WORK TASK:
What is needed is every line of the data that includes the word "Прокрутить". Please copy each one.

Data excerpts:
>>>

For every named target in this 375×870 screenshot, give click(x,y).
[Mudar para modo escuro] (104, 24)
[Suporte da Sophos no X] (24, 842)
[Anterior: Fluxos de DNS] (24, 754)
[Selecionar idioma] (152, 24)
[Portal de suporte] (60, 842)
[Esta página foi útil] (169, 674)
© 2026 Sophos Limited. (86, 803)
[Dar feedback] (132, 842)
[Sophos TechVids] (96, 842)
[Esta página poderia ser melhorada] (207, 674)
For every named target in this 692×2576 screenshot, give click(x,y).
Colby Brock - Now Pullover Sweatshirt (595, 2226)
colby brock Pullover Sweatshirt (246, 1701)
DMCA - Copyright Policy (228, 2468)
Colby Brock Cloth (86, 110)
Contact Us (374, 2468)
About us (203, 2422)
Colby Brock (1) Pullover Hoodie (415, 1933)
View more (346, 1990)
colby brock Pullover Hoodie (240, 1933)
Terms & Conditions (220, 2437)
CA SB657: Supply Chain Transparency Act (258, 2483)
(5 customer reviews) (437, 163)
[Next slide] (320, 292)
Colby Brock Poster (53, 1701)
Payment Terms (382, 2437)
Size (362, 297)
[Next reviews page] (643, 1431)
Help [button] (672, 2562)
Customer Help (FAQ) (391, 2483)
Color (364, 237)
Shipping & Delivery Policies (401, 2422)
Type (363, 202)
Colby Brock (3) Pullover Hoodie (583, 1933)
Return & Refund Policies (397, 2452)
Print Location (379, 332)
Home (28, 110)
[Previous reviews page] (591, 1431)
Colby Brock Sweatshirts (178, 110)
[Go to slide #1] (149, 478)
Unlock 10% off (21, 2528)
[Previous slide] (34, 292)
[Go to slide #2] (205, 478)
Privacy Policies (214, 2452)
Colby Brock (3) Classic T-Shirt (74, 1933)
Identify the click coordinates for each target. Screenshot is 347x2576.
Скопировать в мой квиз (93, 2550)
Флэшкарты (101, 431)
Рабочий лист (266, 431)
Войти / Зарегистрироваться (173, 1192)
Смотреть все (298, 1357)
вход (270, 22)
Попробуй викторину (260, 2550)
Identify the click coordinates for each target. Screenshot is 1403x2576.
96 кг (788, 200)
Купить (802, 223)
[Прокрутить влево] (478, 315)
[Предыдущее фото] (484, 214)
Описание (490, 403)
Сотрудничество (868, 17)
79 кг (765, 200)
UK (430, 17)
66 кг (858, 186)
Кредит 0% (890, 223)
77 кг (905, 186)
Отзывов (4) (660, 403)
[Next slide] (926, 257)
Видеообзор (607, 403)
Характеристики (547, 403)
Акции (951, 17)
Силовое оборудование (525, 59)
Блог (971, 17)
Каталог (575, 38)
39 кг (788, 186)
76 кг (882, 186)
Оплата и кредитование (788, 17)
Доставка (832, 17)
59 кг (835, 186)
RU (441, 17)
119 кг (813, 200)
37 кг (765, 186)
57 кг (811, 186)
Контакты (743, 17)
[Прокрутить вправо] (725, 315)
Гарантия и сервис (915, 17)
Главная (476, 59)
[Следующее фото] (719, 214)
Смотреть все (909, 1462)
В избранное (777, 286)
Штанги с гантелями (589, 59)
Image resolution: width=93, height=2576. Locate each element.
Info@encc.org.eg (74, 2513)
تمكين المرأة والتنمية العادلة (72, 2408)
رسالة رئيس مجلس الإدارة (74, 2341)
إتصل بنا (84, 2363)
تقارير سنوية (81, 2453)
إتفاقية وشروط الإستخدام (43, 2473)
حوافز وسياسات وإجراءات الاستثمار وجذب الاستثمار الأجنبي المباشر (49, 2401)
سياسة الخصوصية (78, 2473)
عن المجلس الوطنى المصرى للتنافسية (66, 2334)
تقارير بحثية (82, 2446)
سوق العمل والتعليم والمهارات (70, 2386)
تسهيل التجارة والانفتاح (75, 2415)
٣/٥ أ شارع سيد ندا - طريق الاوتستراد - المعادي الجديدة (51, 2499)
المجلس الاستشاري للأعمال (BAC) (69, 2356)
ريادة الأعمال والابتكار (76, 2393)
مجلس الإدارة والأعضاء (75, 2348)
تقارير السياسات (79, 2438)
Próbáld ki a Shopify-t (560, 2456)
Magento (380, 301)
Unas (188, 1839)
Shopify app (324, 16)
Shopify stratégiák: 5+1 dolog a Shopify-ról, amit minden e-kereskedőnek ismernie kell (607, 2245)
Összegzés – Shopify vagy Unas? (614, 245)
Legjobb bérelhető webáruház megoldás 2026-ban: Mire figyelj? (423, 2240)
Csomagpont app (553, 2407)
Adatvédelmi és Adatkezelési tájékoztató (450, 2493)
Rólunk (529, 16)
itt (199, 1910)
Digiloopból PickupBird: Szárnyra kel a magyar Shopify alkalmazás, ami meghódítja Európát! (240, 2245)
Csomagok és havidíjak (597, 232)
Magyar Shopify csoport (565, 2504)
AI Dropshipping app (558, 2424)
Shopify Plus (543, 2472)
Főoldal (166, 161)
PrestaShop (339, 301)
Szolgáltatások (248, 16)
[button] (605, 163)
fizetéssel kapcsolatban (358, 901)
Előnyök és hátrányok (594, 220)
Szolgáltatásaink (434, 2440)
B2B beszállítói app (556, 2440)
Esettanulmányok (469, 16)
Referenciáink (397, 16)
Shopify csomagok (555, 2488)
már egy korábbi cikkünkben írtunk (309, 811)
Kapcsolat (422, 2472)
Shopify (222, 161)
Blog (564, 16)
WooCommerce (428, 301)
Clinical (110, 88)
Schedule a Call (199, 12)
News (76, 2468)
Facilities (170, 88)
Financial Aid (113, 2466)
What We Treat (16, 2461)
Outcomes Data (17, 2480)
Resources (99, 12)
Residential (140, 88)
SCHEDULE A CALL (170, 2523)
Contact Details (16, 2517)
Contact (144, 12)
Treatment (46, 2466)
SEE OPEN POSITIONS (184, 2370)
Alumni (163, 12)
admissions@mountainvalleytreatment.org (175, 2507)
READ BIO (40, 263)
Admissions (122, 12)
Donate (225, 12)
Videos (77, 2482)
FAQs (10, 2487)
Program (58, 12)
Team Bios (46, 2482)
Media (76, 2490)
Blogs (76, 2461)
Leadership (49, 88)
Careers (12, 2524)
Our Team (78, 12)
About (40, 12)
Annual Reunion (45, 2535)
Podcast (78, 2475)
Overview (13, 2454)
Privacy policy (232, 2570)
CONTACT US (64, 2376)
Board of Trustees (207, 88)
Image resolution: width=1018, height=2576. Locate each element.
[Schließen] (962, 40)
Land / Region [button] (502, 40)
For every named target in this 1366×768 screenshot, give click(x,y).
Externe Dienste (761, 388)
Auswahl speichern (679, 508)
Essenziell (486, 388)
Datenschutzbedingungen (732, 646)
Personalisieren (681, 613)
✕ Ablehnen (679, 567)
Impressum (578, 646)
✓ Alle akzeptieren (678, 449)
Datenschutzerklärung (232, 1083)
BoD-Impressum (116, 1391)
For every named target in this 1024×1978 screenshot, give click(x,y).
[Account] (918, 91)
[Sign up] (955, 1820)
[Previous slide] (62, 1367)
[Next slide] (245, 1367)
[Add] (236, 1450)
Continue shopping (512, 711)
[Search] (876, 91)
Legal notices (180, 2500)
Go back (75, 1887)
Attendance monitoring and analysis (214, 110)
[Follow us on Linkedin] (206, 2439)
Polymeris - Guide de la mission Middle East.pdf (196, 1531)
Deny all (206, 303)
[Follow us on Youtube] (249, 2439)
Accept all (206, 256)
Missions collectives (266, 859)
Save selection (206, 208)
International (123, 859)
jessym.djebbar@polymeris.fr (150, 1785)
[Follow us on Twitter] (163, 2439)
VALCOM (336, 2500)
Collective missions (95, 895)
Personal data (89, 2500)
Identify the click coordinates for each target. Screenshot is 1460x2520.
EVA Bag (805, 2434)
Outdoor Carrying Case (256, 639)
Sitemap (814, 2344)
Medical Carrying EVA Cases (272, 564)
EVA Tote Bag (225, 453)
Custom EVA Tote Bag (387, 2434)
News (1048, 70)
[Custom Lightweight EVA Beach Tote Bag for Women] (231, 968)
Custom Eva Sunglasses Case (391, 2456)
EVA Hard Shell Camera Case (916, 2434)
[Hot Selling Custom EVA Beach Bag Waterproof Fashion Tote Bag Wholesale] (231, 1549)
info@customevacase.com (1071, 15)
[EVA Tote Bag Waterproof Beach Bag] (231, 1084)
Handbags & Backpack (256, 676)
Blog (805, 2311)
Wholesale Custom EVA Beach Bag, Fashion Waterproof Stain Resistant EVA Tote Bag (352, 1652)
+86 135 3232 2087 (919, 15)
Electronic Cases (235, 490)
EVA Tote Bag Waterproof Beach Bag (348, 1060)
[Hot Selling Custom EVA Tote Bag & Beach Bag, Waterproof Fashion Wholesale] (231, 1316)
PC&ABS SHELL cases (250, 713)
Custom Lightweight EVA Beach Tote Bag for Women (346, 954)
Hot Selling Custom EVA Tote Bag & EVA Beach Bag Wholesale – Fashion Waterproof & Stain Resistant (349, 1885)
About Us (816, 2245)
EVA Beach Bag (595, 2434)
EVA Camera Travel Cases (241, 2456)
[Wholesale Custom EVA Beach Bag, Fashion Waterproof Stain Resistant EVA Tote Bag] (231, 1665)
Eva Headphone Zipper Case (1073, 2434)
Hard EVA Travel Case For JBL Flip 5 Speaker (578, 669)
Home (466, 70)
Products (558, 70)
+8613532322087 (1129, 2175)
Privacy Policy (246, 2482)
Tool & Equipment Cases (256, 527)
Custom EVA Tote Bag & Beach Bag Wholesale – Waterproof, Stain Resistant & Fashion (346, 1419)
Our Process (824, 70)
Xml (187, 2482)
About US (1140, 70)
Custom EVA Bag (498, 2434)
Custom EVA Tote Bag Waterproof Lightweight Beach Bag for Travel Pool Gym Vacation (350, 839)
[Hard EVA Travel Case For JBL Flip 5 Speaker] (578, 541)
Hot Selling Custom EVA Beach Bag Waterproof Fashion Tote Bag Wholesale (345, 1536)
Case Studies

<<<

WRITTEN SOLUTION:
[Прокрутить влево] (478, 315)
[Прокрутить вправо] (725, 315)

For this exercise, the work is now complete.